# Exercise material
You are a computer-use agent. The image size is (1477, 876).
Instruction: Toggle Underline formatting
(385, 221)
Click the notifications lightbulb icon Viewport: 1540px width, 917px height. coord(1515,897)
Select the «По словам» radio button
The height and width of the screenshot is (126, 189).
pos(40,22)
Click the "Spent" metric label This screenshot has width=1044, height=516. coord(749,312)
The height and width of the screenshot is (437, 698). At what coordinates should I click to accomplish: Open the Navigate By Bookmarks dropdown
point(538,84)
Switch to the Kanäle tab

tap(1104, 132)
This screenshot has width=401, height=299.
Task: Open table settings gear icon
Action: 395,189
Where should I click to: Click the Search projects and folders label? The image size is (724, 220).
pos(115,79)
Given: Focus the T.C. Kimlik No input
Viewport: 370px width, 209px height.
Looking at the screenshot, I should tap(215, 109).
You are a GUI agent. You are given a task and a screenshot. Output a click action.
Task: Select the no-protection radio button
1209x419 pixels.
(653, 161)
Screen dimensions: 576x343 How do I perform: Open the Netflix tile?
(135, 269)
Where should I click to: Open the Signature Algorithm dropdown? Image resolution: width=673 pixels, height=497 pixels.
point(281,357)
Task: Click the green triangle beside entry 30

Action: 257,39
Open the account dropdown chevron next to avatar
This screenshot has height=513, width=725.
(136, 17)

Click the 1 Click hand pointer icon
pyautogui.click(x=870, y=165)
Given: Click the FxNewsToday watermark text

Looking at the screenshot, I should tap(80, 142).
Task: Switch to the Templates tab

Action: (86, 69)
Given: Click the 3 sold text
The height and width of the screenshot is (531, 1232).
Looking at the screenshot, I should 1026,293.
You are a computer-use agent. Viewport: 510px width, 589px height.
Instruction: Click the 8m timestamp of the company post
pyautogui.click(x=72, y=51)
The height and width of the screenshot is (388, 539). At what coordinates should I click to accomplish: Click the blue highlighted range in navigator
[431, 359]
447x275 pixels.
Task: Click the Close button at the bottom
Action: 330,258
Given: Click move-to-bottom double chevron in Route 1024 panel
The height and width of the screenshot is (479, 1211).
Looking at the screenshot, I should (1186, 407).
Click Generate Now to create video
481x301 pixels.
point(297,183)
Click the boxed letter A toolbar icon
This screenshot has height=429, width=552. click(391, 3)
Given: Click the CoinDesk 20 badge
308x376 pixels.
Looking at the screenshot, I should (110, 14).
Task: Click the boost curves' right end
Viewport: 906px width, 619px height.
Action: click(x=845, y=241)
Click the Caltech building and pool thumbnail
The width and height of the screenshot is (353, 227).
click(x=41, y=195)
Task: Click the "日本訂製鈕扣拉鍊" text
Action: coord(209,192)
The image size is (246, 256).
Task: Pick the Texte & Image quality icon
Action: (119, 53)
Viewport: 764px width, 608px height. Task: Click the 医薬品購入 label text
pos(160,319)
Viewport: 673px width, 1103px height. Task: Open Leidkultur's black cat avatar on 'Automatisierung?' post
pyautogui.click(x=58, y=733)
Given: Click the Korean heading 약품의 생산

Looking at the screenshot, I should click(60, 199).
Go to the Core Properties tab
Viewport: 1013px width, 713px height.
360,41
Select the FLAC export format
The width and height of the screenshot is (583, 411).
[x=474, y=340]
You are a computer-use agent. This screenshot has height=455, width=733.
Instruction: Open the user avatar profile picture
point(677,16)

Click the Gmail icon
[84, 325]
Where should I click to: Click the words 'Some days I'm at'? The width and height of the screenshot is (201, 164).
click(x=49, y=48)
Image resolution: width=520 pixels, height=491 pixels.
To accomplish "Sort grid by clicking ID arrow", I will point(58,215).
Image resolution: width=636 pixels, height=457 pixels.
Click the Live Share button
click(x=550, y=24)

# Challenge
Pull out every line of the data above that contains the word "Viewport", and copy each one in full.

# Full response
Click the notifications lightbulb icon Viewport: 1540px width, 917px height. coord(1515,897)
Viewport: 370px width, 209px height.
You are a computer-use agent. Viewport: 510px width, 589px height.
Viewport: 906px width, 619px height.
Viewport: 764px width, 608px height. Task: Click the 医薬品購入 label text
Viewport: 673px width, 1103px height. Task: Open Leidkultur's black cat avatar on 'Automatisierung?' post
Viewport: 1013px width, 713px height.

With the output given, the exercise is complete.